What Is Somatic Psychotherapy

Somatic psychotherapy has roots going back to Wilhelm Reich, an early student of Freud who broke with the psychoanalytic tradition to bring the body into the consulting room. What followed over the next century was a diverse and sometimes contradictory set of approaches, many drawing from movement traditions, martial arts, and bodywork practices from around the world. The field is rich and contested. What these approaches share is a conviction that the body is central to psychological life.

Somatic psychotherapy integrates current research in neuroscience, body awareness practices from both Eastern and Western cultures, and aspects of Gestalt, Psychodynamic, Relational, and Humanistic therapy traditions. It works with the whole person: body and mind, thinking, feeling, and sensing. This means that at times the focus will be on your experience in the moment rather than on the content of a particular past or present stressor.

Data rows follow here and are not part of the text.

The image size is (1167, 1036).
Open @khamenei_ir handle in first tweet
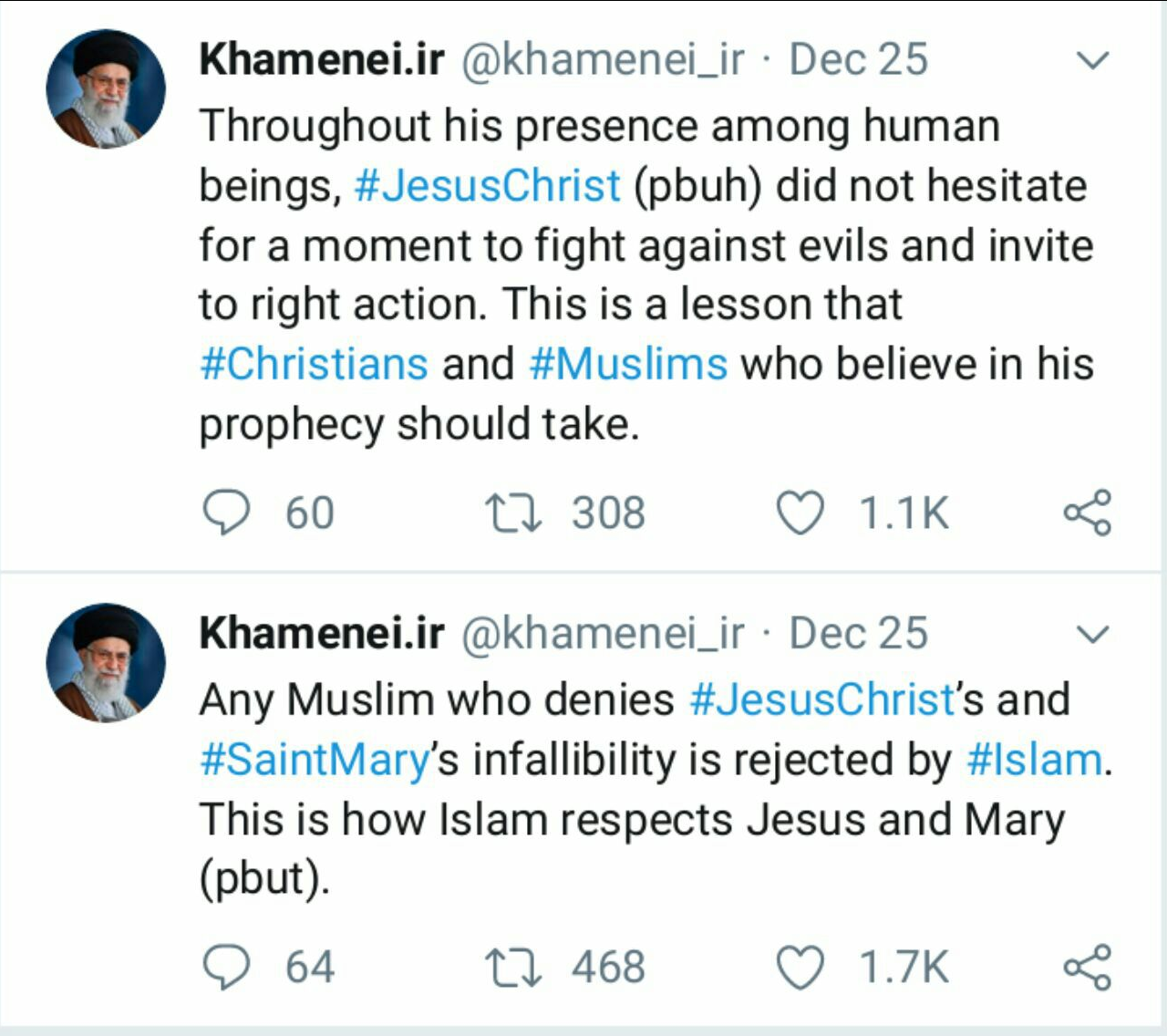pyautogui.click(x=603, y=60)
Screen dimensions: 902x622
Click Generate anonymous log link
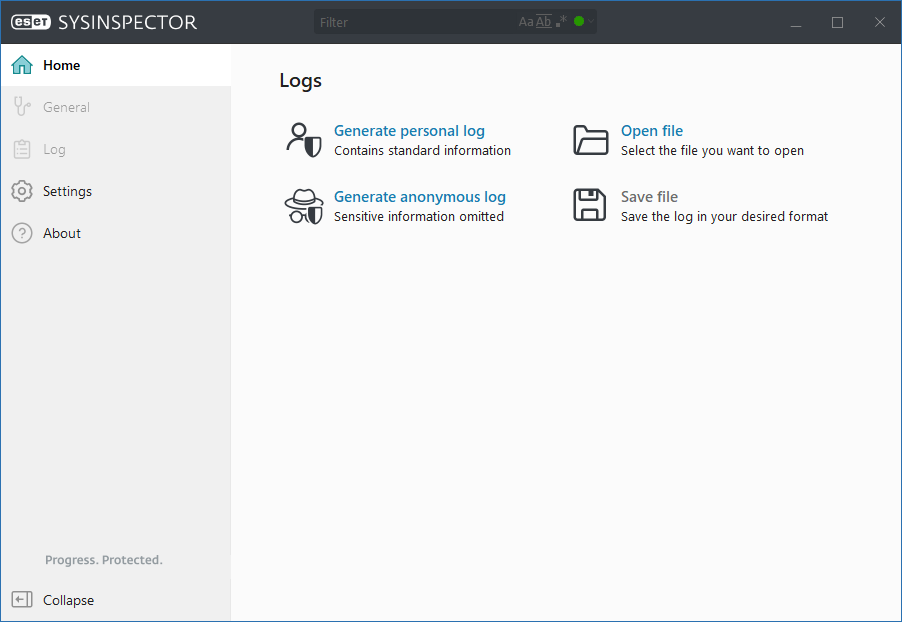tap(419, 197)
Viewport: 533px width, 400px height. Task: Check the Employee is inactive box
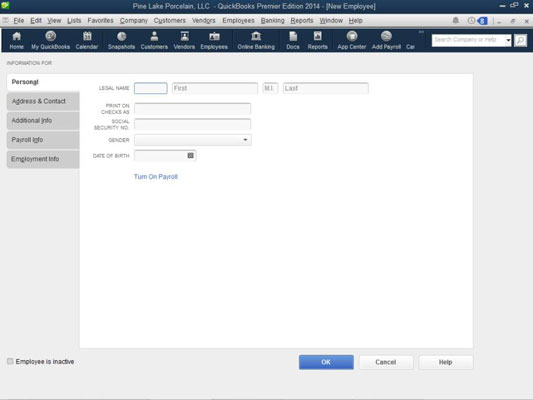[x=10, y=361]
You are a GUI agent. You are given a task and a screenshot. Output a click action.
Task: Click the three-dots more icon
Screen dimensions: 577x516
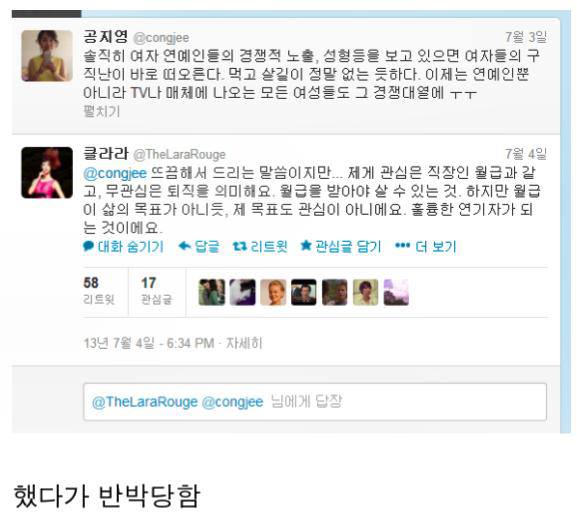click(x=402, y=245)
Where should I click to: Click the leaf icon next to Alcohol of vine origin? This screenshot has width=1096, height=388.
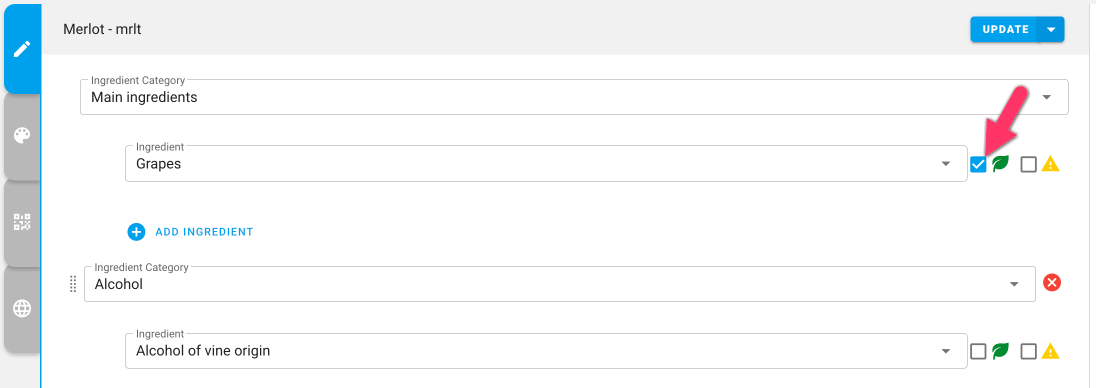(x=1000, y=351)
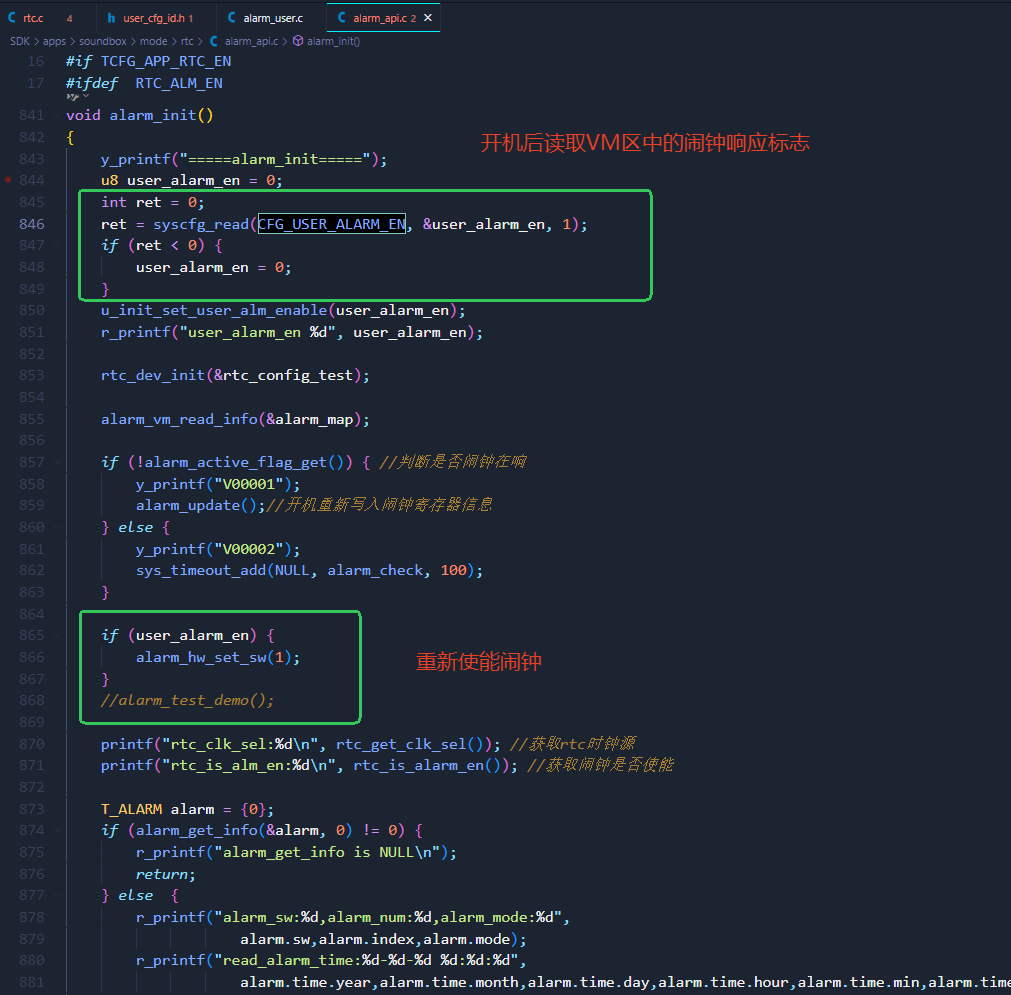
Task: Open the soundbox breadcrumb folder
Action: (x=103, y=41)
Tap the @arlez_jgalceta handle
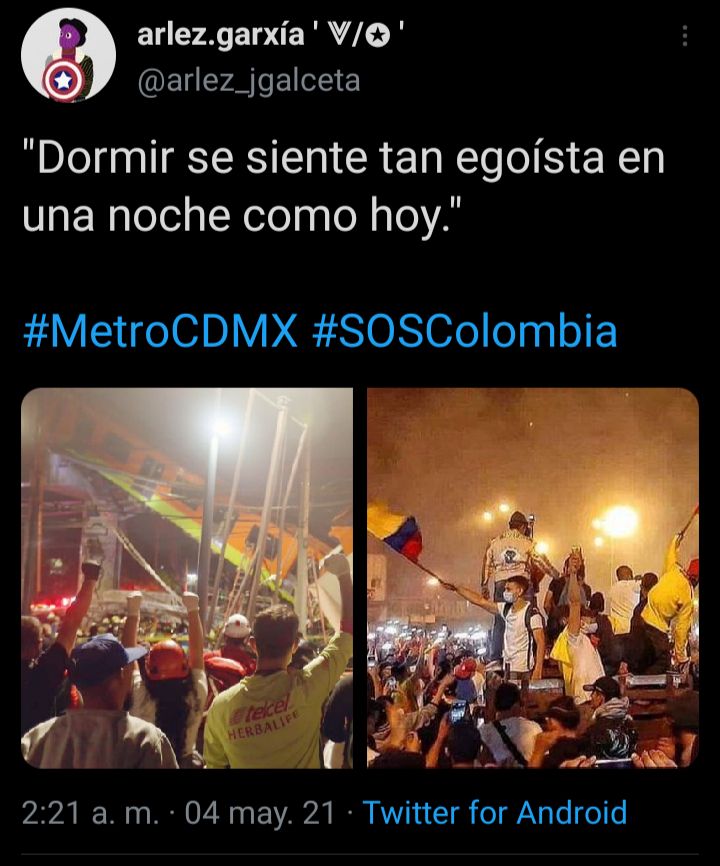 tap(248, 81)
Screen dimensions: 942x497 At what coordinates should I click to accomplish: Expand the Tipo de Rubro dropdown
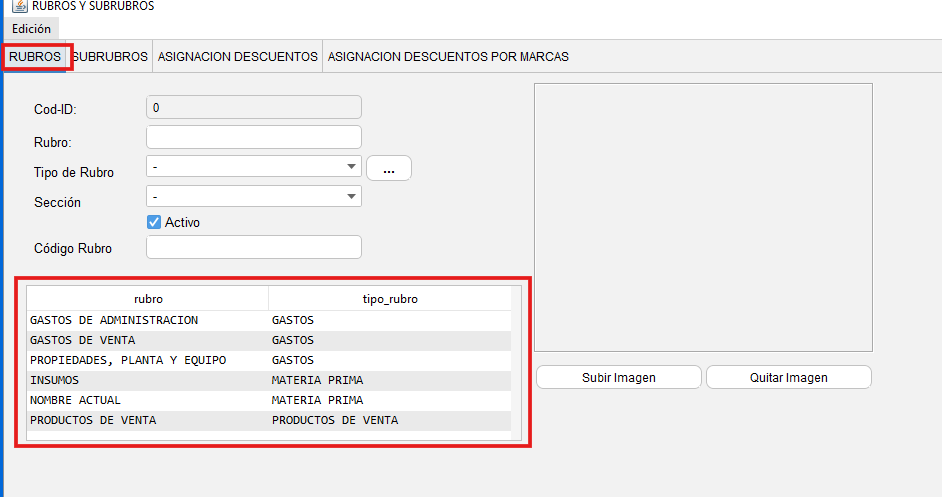click(351, 167)
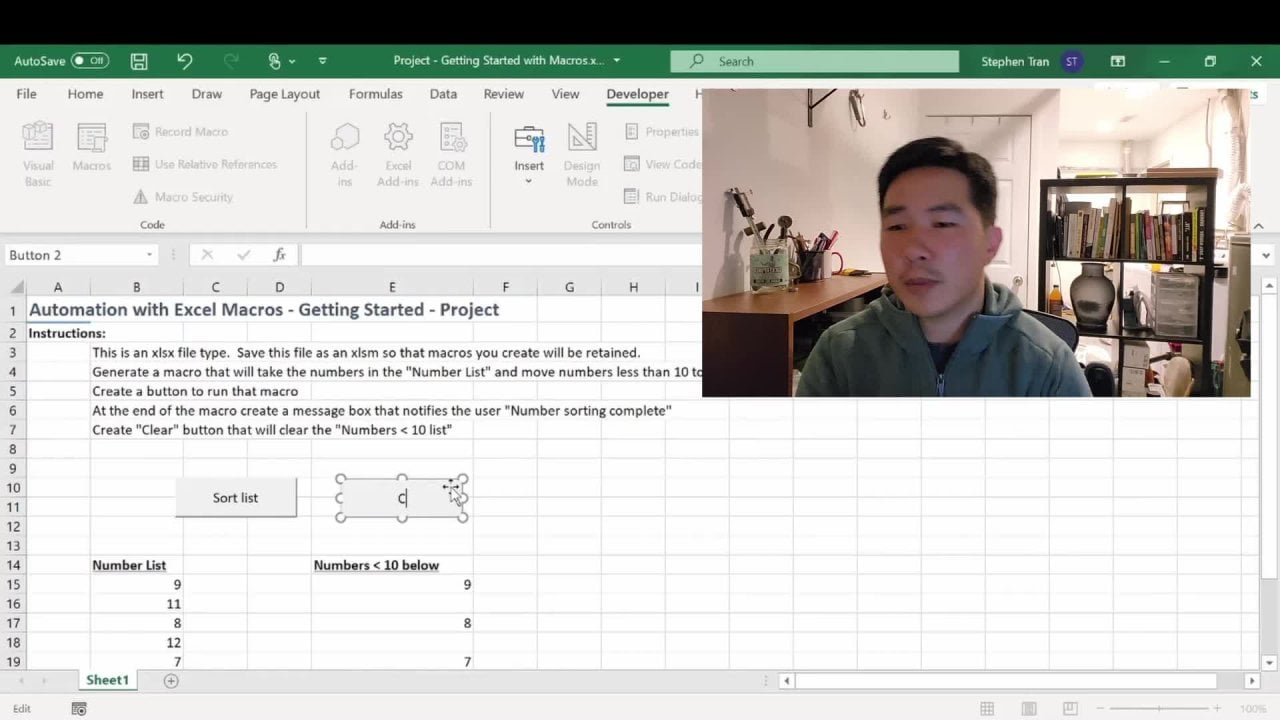Click Record Macro
The height and width of the screenshot is (720, 1280).
(x=181, y=132)
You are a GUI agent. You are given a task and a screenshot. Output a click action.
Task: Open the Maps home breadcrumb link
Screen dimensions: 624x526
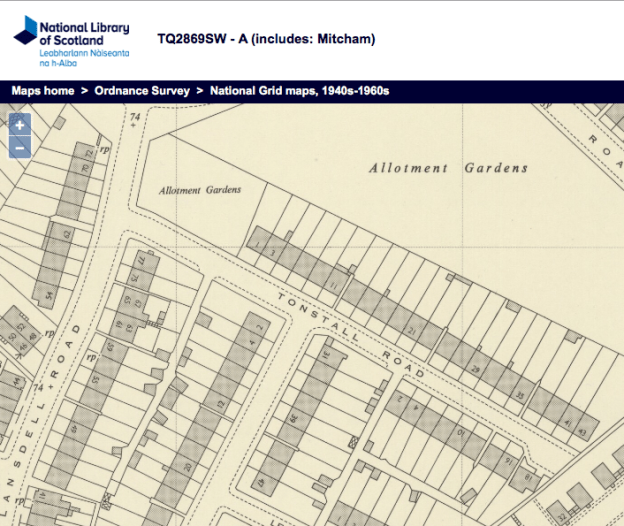pyautogui.click(x=42, y=91)
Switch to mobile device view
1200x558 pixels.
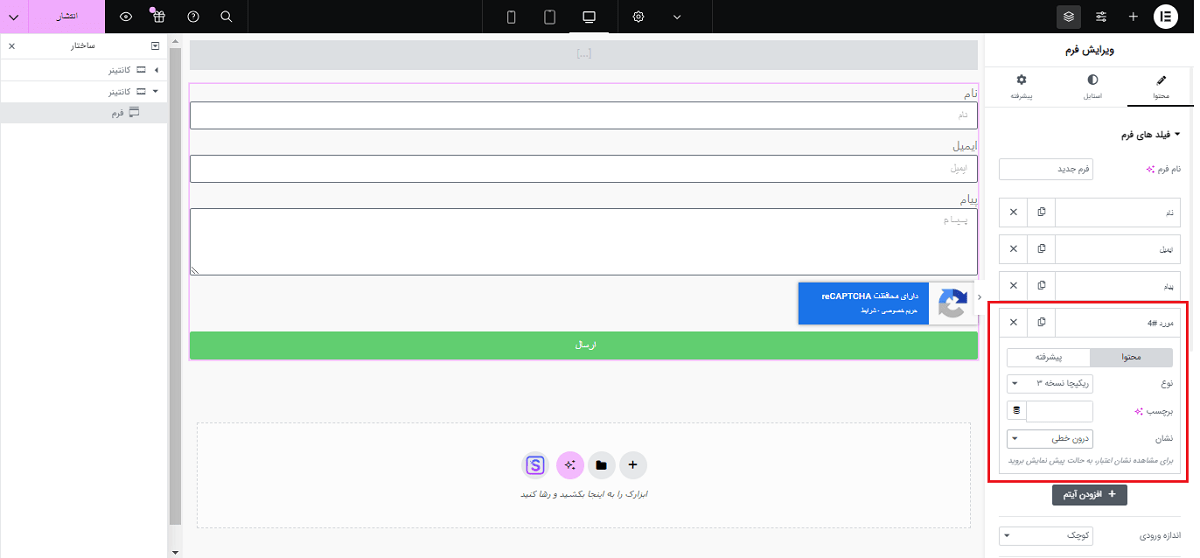click(x=511, y=16)

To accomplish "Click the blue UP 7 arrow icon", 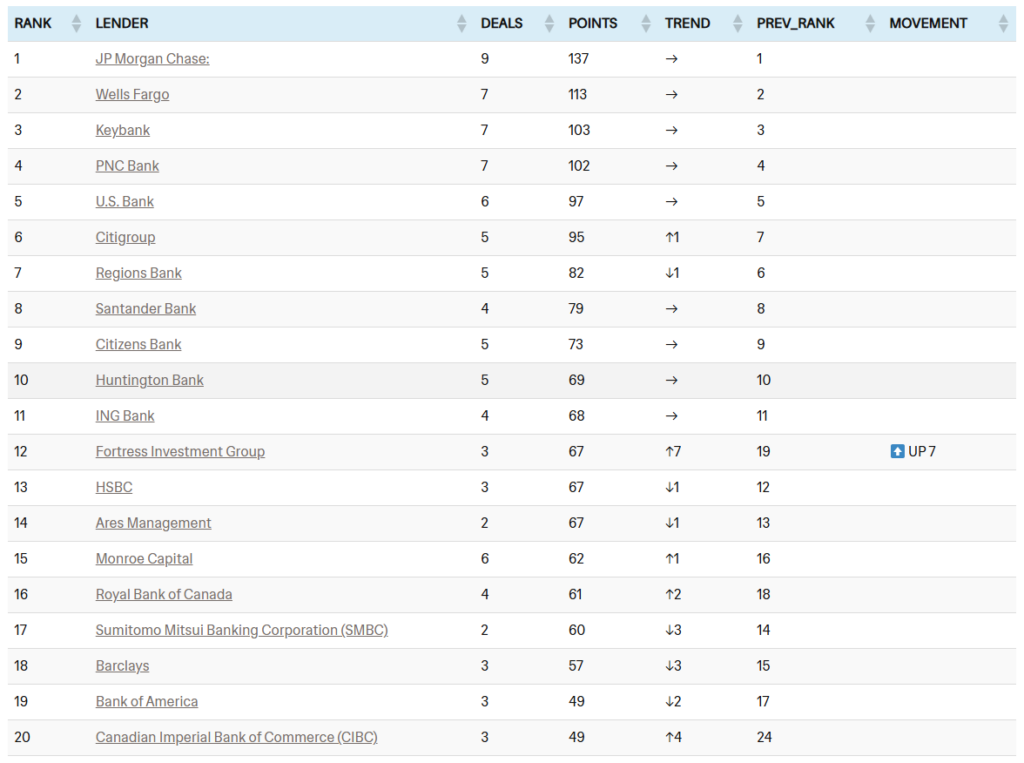I will (x=897, y=451).
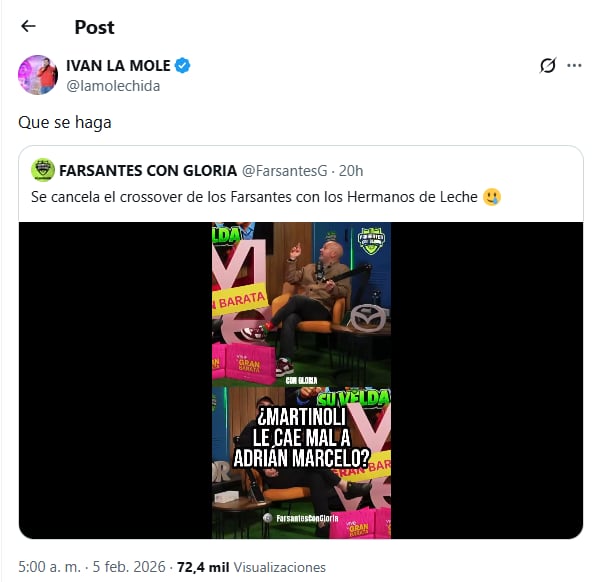The image size is (597, 582).
Task: Click the green shield logo in video
Action: (x=371, y=241)
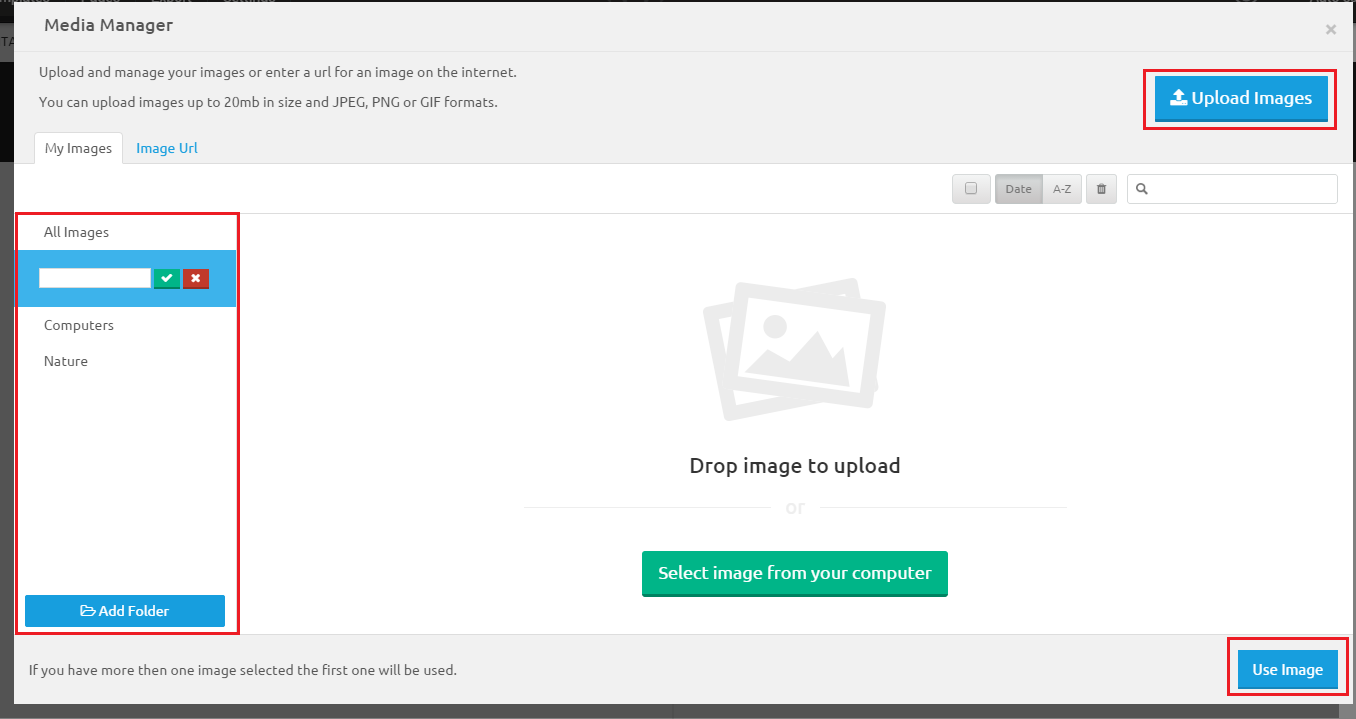Open the Computers folder
The height and width of the screenshot is (719, 1356).
pyautogui.click(x=79, y=325)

In addition to exploring thoughts and feelings, as would happen in any therapy, a somatic psychotherapist might also help you explore gestures, bodily tension, and particular sensations through mindful awareness or movement.

Somatic psychotherapy is more than a set of techniques. It is a way of thinking that sees your psyche as fundamentally embodied. Our early history, before we acquire language and the capacity for explicit memories, has a huge impact on us. What we learned about the world and our place in it during those early years is stored in implicit, procedural memory. It shapes how we move, how we breathe, how we respond to other people, often without our awareness. Somatic psychotherapy is particularly useful in working with this layer of experience.

How I Work

I incorporate somatic approaches carefully, with your permission, in the context of longer term relational psychotherapy. Often they arise organically from what you are already working on rather than being something I prescribe or impose. They are often simple, and can be quite powerful.

Some of the questions that might come up in our work together: Are you cut off from particular emotions, and where does that cutoff show up in your body? Are you overwhelmed by particular emotions, and how might you learn to relate to those sensations differently? Are there places of tension or holding in your body that connect to past experiences or current difficulties? In your family and culture, how did you have to inhibit or accentuate your body's natural responses in order to get the care you needed?

Over time I have come to describe my work as embodied relational rather than somatic. Practitioners who focus heavily on technique and on "the body" as a separate domain can end up missing the whole person and the relationship between therapist and client, which is where the most important work happens. We are not a mind that has a body. We are a bodymind, and that reality is only fully met in the relational field.